Sospechan uso de químico en ataques en territorio ruso
Ataques cruzados entre Rusia y Ucrania elevan la tensión, mientras civiles reportan olores extraños y daños en infraestructuras clave

Olor químico tras ataque inquietud la región de Perm
EUROPA
La guerra entre Ucrania y Rusia sumó un nuevo episodio de preocupación tras un ataque con drones en la región rusa de Perm, donde residentes denunciaron un fuerte olor a productos químicos en el ambiente.
Según informes locales, el ataque ocurrió la noche del 30 de abril y tuvo como objetivo una instalación industrial.
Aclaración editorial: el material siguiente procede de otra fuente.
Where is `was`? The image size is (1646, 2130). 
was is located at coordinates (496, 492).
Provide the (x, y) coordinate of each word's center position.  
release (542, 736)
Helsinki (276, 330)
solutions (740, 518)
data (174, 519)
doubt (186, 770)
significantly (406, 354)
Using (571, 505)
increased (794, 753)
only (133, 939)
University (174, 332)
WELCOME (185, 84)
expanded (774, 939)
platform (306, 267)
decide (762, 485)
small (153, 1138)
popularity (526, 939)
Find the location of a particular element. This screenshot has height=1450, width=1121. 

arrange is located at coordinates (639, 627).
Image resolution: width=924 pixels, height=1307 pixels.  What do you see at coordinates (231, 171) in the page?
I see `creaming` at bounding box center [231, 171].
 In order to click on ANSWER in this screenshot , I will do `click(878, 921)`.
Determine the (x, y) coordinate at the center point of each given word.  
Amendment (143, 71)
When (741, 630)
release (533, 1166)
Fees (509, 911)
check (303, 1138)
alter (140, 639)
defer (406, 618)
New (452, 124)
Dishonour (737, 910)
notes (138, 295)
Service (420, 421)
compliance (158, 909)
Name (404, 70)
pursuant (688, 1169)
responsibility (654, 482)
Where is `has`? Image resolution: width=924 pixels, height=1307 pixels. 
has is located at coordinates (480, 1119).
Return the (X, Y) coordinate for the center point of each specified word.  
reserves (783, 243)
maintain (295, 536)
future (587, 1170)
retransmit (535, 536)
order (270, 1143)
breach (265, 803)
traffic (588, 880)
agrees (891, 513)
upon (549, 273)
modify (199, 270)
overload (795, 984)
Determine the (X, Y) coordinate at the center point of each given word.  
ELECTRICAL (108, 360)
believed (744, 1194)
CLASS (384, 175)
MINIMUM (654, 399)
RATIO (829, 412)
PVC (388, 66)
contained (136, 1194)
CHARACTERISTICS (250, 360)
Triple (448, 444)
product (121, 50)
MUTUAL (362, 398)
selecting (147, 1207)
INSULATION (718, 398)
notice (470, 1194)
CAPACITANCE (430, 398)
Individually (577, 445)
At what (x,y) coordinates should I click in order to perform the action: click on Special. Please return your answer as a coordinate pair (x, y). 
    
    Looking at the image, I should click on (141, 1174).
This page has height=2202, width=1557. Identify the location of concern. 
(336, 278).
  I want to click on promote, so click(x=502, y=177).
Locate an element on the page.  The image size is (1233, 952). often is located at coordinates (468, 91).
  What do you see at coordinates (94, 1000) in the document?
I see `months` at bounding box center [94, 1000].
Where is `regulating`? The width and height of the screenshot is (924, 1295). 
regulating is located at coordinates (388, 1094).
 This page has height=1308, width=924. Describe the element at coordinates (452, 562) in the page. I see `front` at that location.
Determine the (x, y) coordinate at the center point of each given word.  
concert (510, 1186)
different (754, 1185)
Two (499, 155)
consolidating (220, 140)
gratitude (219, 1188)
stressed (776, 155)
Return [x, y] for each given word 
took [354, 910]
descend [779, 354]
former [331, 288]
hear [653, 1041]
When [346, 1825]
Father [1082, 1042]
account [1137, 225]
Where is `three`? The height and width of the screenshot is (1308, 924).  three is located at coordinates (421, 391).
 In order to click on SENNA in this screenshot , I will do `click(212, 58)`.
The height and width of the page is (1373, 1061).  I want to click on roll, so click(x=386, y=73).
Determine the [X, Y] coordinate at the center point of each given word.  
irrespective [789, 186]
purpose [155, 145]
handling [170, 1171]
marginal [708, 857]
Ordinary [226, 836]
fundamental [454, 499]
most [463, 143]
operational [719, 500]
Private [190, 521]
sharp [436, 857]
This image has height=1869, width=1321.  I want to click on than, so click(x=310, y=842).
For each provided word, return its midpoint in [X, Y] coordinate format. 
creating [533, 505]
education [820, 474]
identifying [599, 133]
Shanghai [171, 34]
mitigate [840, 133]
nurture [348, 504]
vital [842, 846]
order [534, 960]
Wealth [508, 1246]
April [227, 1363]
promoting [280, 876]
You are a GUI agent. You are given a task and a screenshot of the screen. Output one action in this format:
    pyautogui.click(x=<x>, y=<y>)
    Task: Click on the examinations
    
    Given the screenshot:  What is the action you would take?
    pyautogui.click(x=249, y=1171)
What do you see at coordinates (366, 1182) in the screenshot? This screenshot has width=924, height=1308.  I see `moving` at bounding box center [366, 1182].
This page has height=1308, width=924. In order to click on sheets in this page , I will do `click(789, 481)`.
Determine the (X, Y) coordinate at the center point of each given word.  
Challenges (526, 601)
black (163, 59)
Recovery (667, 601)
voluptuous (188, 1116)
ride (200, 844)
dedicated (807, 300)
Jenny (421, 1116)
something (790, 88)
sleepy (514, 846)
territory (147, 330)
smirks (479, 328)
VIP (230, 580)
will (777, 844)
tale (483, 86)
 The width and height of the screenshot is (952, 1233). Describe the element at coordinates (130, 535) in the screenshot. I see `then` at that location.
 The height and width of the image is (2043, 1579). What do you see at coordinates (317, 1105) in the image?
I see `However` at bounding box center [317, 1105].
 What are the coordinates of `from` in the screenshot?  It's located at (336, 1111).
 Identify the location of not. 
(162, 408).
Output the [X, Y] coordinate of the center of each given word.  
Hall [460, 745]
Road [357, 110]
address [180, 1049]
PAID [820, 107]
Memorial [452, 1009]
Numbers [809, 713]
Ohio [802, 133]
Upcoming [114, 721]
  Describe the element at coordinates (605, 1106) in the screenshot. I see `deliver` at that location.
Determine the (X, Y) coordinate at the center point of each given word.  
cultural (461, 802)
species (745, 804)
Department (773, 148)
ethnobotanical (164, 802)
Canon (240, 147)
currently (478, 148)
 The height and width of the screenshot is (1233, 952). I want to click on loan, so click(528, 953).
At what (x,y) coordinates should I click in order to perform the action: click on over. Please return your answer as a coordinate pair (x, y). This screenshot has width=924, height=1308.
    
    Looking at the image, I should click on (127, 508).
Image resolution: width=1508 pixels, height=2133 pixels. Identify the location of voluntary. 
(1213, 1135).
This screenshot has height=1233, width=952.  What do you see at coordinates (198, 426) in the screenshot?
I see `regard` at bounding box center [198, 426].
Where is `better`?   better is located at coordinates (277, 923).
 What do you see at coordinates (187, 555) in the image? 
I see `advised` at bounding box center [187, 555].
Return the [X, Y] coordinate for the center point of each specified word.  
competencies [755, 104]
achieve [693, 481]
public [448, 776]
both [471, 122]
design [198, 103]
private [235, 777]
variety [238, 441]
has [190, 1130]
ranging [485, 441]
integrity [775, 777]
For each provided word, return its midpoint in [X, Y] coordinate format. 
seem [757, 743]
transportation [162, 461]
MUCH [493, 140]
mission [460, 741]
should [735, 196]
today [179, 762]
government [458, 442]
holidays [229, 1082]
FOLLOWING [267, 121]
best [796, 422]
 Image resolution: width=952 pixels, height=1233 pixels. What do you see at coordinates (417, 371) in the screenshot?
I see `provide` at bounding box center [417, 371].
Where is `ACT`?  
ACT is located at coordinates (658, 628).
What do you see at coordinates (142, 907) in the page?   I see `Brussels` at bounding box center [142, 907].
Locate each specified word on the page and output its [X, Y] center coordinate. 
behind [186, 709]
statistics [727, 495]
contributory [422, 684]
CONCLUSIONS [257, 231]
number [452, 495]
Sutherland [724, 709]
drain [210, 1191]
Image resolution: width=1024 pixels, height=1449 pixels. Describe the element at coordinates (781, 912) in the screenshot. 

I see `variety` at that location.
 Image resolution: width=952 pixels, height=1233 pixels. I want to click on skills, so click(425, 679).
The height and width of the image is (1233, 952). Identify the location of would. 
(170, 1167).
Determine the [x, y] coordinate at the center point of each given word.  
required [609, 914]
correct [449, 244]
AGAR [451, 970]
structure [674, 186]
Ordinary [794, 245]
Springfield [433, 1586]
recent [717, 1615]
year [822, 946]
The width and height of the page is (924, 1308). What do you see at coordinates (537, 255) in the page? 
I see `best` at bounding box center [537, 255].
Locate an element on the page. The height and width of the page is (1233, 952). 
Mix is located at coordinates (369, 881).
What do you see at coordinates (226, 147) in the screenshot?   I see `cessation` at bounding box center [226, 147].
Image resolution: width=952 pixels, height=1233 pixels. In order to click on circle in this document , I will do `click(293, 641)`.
El gobernador regional, Dmitry Makhonin, confirmó el incidente, aunque aseguró que no se registraron daños significativos ni riesgos químicos para la población.
Sin embargo, numerosos ciudadanos continúan reportando un olor penetrante y la presencia de columnas de humo, lo que ha generado inquietud y especulación sobre la naturaleza real del impacto. Las autoridades mantienen una postura tranquilizadora, pero la percepción pública sigue siendo de alerta.
En paralelo, se activaron alertas por drones en la vecina región de Sverdlovsk, mientras el Ministerio de Defensa ruso informó haber derribado 189 drones ucranianos en distintas zonas del país durante la misma noche.
Guerra en el Mar Negro
El conflicto también se intensifica en el Mar Negro, donde fuerzas rusas aseguraron haber destruido cuatro embarcaciones no tripuladas ucranianas utilizadas para operaciones ofensivas.
Estas plataformas, cada vez más utilizadas por Ucrania, representan una amenaza creciente para instalaciones marítimas y buques rusos. Según autoridades en Crimea, los objetivos fueron detectados y neutralizados durante operaciones de defensa.
Aunque no se ofrecieron detalles técnicos ni ubicación exacta del enfrentamiento, el incidente confirma que el teatro naval sigue siendo uno de los más activos y estratégicos del conflicto.
Hasta el momento, el Ministerio de Defensa ruso no ha emitido una versión más detallada, lo que deja abiertas interrogantes sobre la magnitud real de estas operaciones.
El puente de Kerch en la mira
Por su parte, fuentes ucranianas afirmaron haber atacado embarcaciones de seguridad que protegen el estratégico puente de Kerch, una infraestructura clave que conecta Crimea con territorio ruso.
Tras el supuesto ataque, el tráfico ferroviario fue suspendido temporalmente, generando retrasos y aumentando la tensión en la zona. Sin embargo, no hay confirmación oficial sobre daños estructurales en el puente.
Videos difundidos por fuentes ucranianas no muestran impactos claros, lo que ha generado dudas sobre la veracidad total de la operación. Moscú, por su lado, no ha ofrecido comentarios oficiales al respecto.
El puente de Kerch sigue siendo un objetivo simbólico y estratégico en la guerra, y cualquier incidente allí tiene un alto impacto político y militar.
Ataque en el Dniéper
Mientras tanto, en territorio ucraniano, la ciudad de Dnipró —ubicada a orillas del río Dniéper— fue escenario de un ataque con dron que dejó un saldo trágico.
Según autoridades regionales, un autobús y varios vehículos se incendiaron tras el impacto, provocando la muerte de una persona y dejando al menos once heridos. El ataque ocurrió en la madrugada, aumentando el impacto sobre la población civil.
El uso de drones kamikaze en zonas urbanas continúa siendo una de las tácticas más devastadoras del conflicto, debido a su capacidad de causar daño rápido y difícil de interceptar.
Este nuevo episodio refleja que, lejos de disminuir, la guerra sigue escalando en múltiples frentes, con consecuencias cada vez más visibles tanto en infraestructuras como en la vida de civiles.
Escalada sin freno
Los recientes acontecimientos muestran un patrón claro: ataques simultáneos en tierra, mar y zonas urbanas, acompañados de una creciente sofisticación tecnológica y un aumento en la intensidad operativa.
La aparición de elementos inusuales —como el presunto olor químico en Perm— añade un nuevo nivel de preocupación, en un conflicto donde la desinformación y la guerra psicológica también juegan un papel clave.
A medida que ambos bandos intensifican sus acciones, el riesgo de una escalada mayor sigue latente. Cada ataque, cada respuesta y cada incidente no aclarado alimentan un escenario cada vez más volátil.
Hoy, el conflicto entre Rusia y Ucrania no solo continúa: se transforma y se vuelve más impredecible.